WHAT IS NEEDED: Rewrite the lines in the listing below between the lines holding "You are a computer-use" and "pos(1298,31)", inclusive, keeping the requests as they are. Multiply each coordinate in the answers by 2.4, round to whole numbers with halves going up, and leave the pictures out.

EXERCISE MATERIALS:
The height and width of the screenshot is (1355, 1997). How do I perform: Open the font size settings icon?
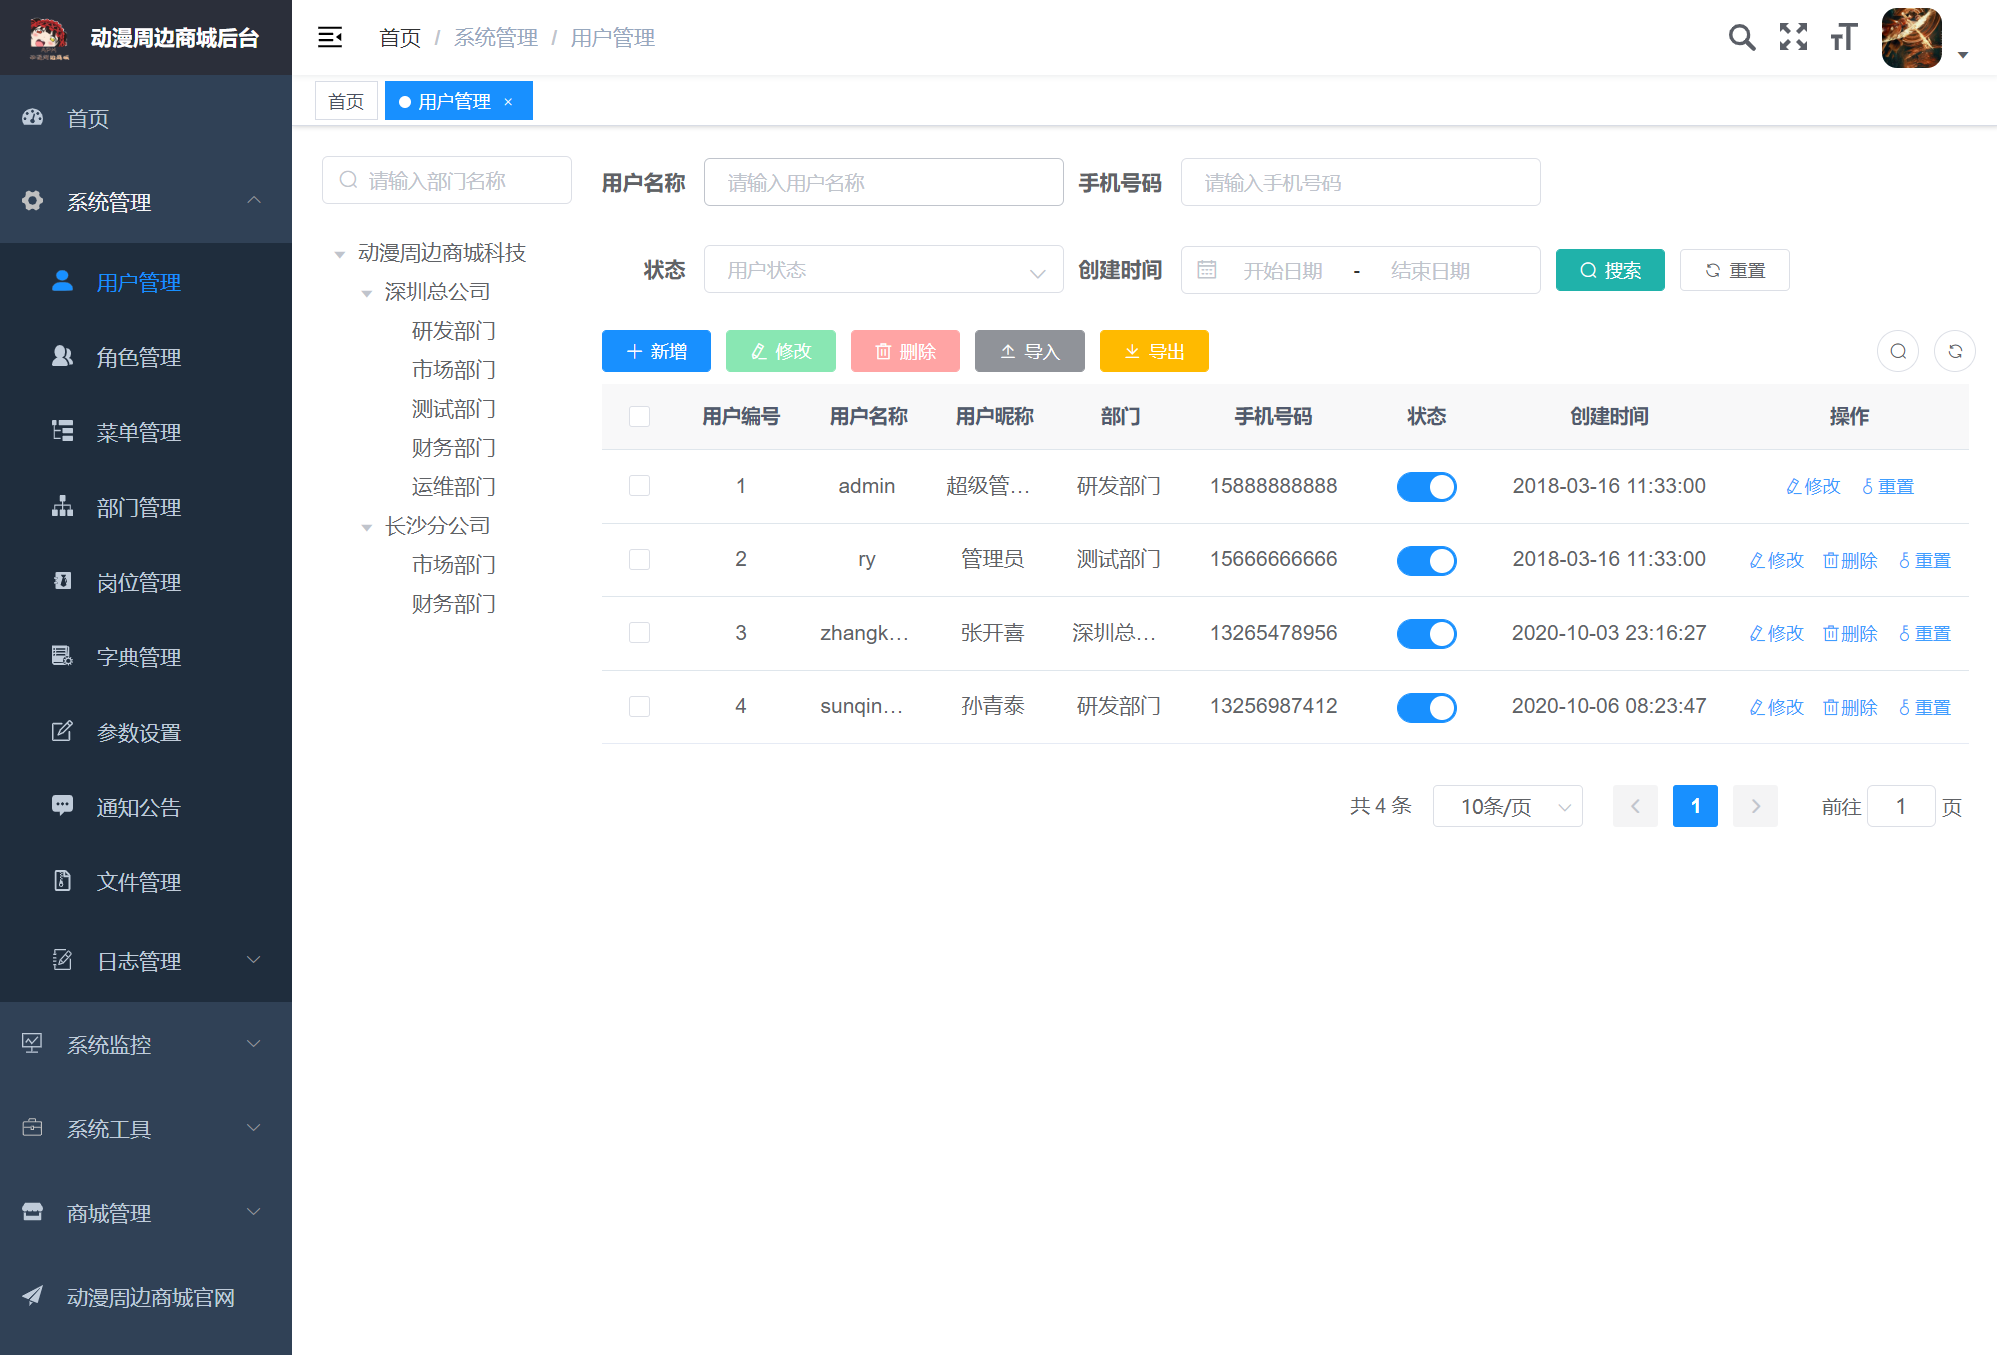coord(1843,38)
* * *
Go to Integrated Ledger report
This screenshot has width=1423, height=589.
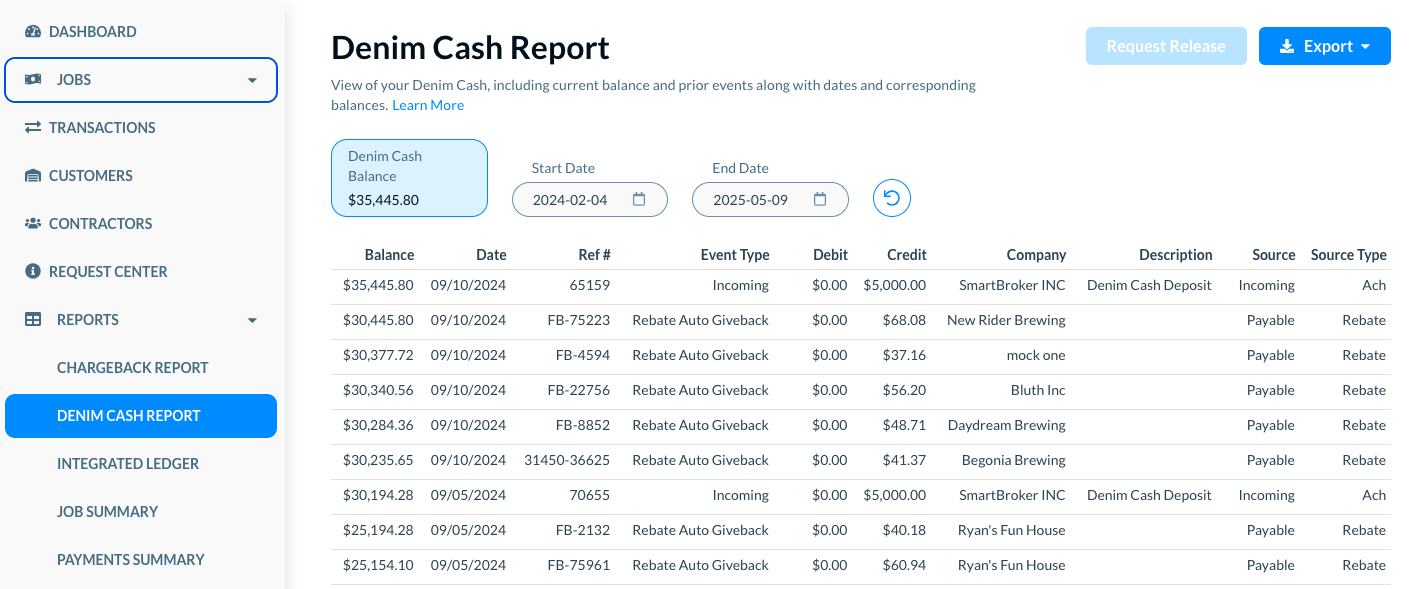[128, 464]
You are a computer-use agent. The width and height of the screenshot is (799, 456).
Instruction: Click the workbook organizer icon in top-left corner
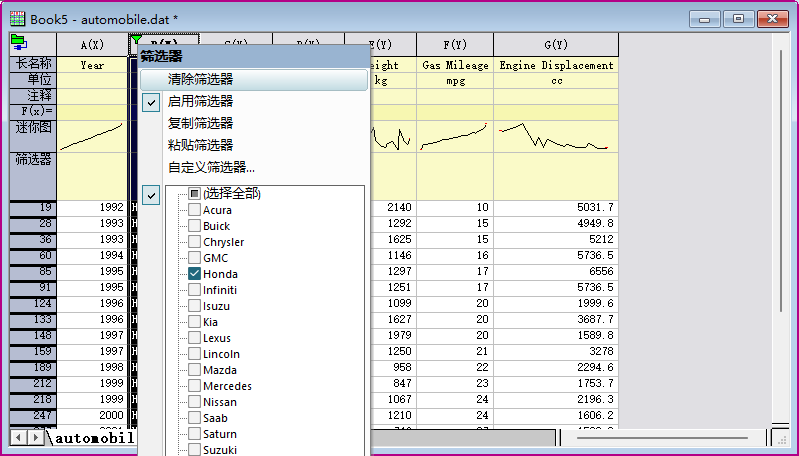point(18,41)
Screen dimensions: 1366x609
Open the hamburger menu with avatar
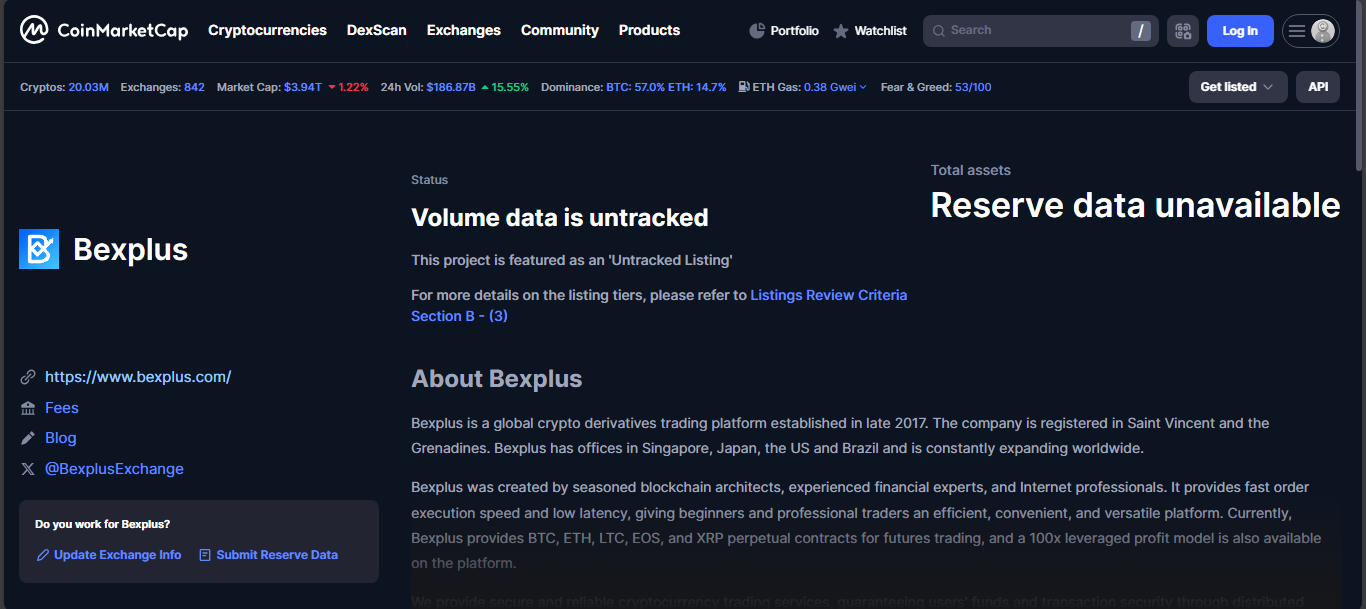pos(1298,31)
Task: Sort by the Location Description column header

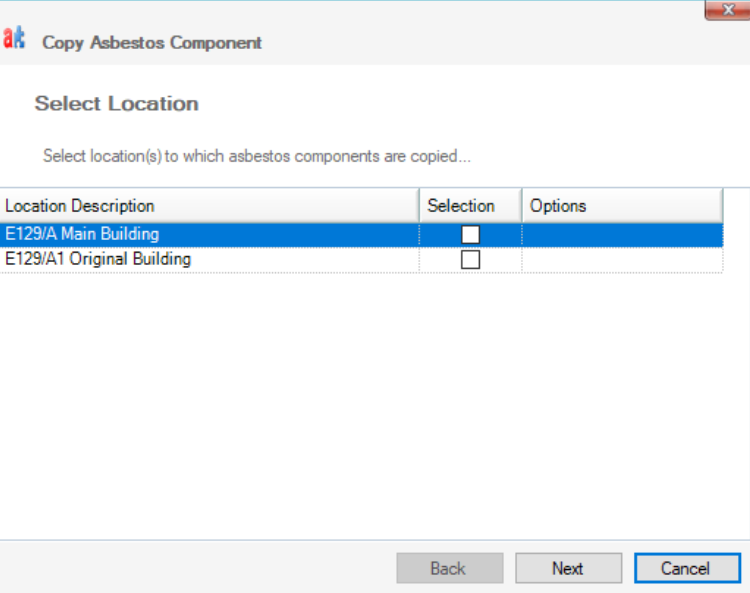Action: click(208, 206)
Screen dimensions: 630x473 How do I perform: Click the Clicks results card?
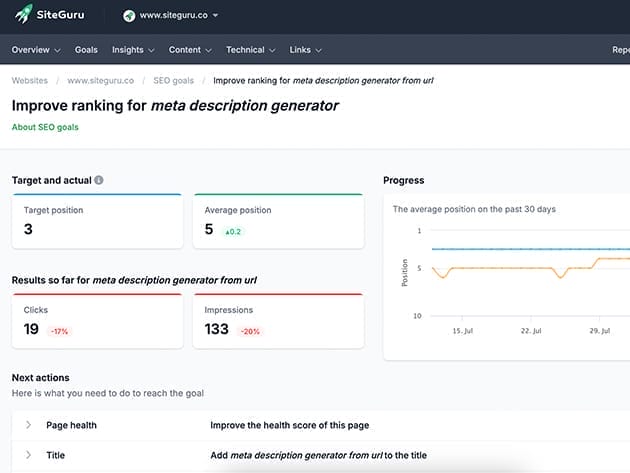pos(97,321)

SOLUTION TO THIS TASK:
You are a computer-use agent. The width and height of the screenshot is (799, 456).
Instruction: Click the workbook organizer icon in top-left corner
point(43,98)
Screen dimensions: 1366x609
Open the hamburger menu with avatar
pos(3115,74)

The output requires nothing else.